In den kommenden Wochen dürften noch mehr ausländische Staats- und Regierungschefs nach Tripolis reisen, um die Hilfe ihrer Länder anzubieten sowie Wirtschaftskontakte zu knüpfen. SWP-Chef Perthes warnt die ausländischen Partner Libyens davor, lange zu warten: "Man muss jetzt zeigen, dass man bereit ist, mit dem Land zusammenzuarbeiten. Man muss auch Flagge zeigen und nicht darauf hoffen oder sich davor fürchten, dass der Übergangsrat vielleicht aus Dankbarkeit gegenüber Franzosen und Briten sowieso Verträge und Aufträge nur an britische und französische Gesellschaften geben werde."

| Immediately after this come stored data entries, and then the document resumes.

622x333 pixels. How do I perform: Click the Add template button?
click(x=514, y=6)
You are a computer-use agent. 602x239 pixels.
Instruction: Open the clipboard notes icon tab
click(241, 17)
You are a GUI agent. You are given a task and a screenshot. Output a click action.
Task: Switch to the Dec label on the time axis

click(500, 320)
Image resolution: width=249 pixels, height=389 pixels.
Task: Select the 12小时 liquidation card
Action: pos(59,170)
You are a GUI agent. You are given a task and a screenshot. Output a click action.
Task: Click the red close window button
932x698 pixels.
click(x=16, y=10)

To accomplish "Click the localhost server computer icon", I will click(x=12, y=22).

Anders als in Tunesien oder Ägypten sind die wirtschaftlichen Rahmenbedingungen in Libyen recht gut: Es verfügt über die größten Ölreserven Afrikas, einige große Vorkommen sind noch gar nicht erschlossen. 2010 trug das nordafrikanische Land zwei Prozent zur weltweiten Ölproduktion bei. Zwar sind Pumpstationen offenbar schwer beschädigt sowie Verladeanlagen und Häfen zerstört. Deshalb könne es Monate, vielleicht bis zu einem Jahr dauern, bis die Produktion wieder anlaufen werde, sagte Gerhard Roiss, der Chef des österreichischen Energiekonzerns OMV, Anfang September der Süddeutschen Zeitung. OMV, der größte Ölkonzern Mitteleuropas und die Nummer 17 in der Branche weltweit, bezog noch vor einem Jahr zehn Prozent seines Öls aus Libyen.

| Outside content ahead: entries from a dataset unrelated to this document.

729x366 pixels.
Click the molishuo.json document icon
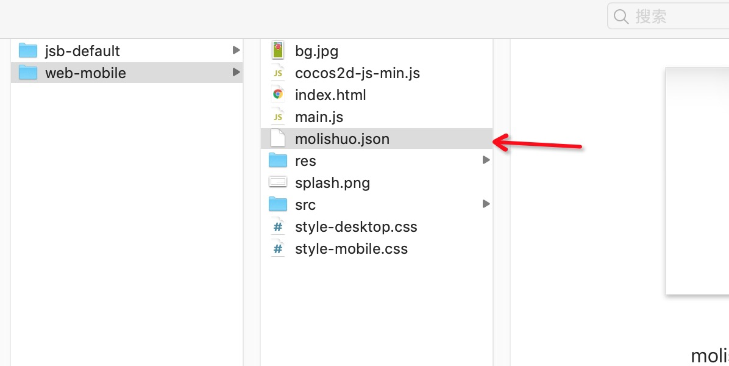[x=278, y=138]
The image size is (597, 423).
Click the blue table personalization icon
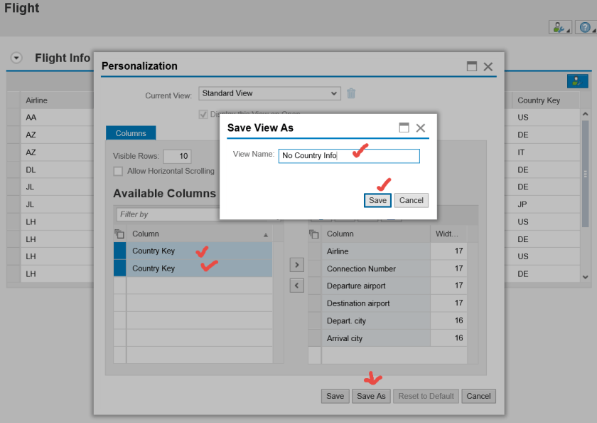pyautogui.click(x=577, y=81)
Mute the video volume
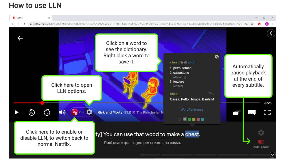 62,112
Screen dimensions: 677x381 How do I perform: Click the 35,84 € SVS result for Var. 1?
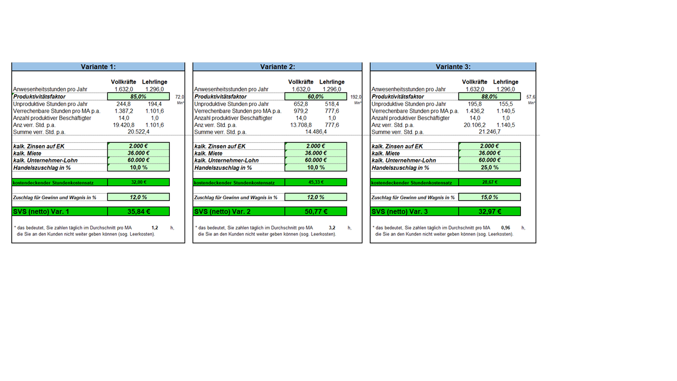(138, 212)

Wegen des Öl- und Gasreichtums wird Libyen wohl keine Übergangskredite bei der Weltbank und dem Internationalen Währungsfonds beantragen müssen; zudem müssten die im Ausland eingefrorenen Gelder bald wieder bereit stehen. Mit den Beteiligungen des Gaddafi-Clans im Ausland verfügt das neue Libyen über Milliardensummen, die unter anderem in die Infrastruktur investiert werden könnten.

Der Vertreter der österreichischen Wirtschaftsdelegation in Tripolis, David Bachmann, beschreibt die Lage im Standard so: "Es fehlt an Lebensmitteln, medizinischen Produkten. Man hat sich gänzlich auf das Politisch-Militärische konzentriert, ökonomisch hingegen ist nichts weitergegangen." Der Ökonom sieht in dem Maghreb-Staat jedoch viel Potenzial: "Libyen hat beste Voraussetzungen, wirtschaftlich abzuheben".